● Given data:

+ + + + +

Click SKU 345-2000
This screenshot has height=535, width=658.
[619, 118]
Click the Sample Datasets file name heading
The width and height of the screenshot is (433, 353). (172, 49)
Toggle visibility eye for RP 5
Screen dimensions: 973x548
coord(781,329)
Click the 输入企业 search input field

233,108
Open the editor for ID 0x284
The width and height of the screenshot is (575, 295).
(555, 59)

+ + + + +

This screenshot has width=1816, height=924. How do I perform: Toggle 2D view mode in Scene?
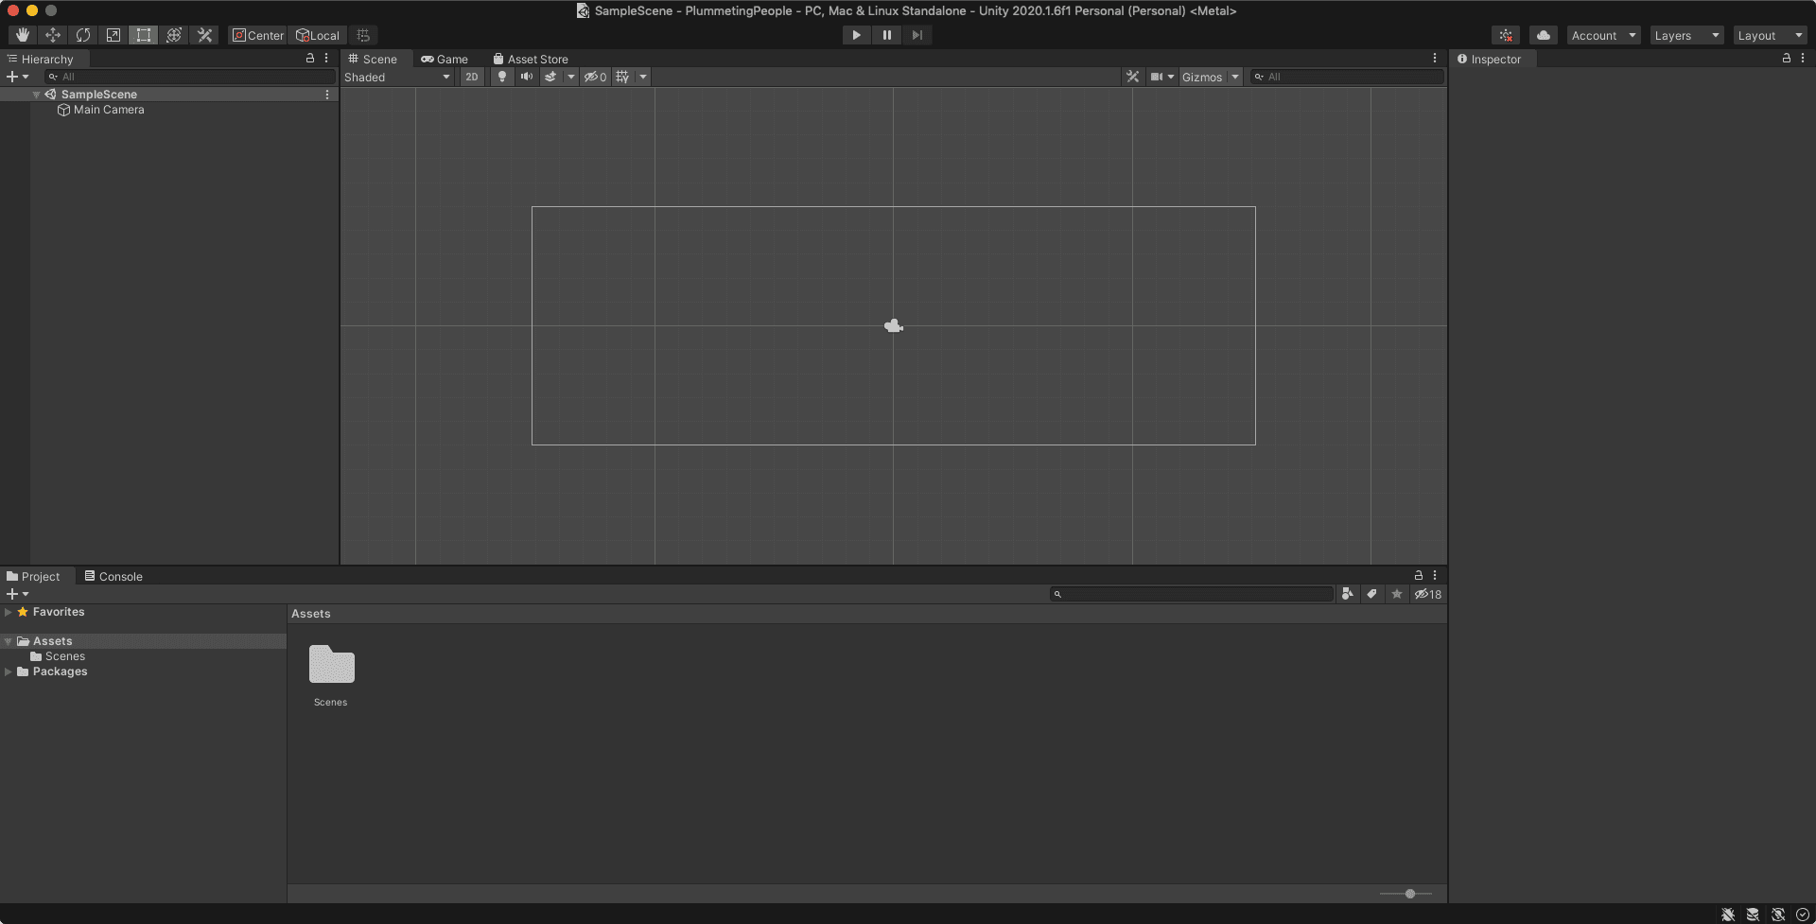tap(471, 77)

+ + + + +

● Exercise task: Copy out everything from the line containing "This screenshot has width=1816, height=924." down to the line containing "tap(471, 77)", both included, without changing a character. Leave the pictures out of your answer.

● Completed exercise:
This screenshot has width=1816, height=924. How do I perform: Toggle 2D view mode in Scene?
tap(471, 77)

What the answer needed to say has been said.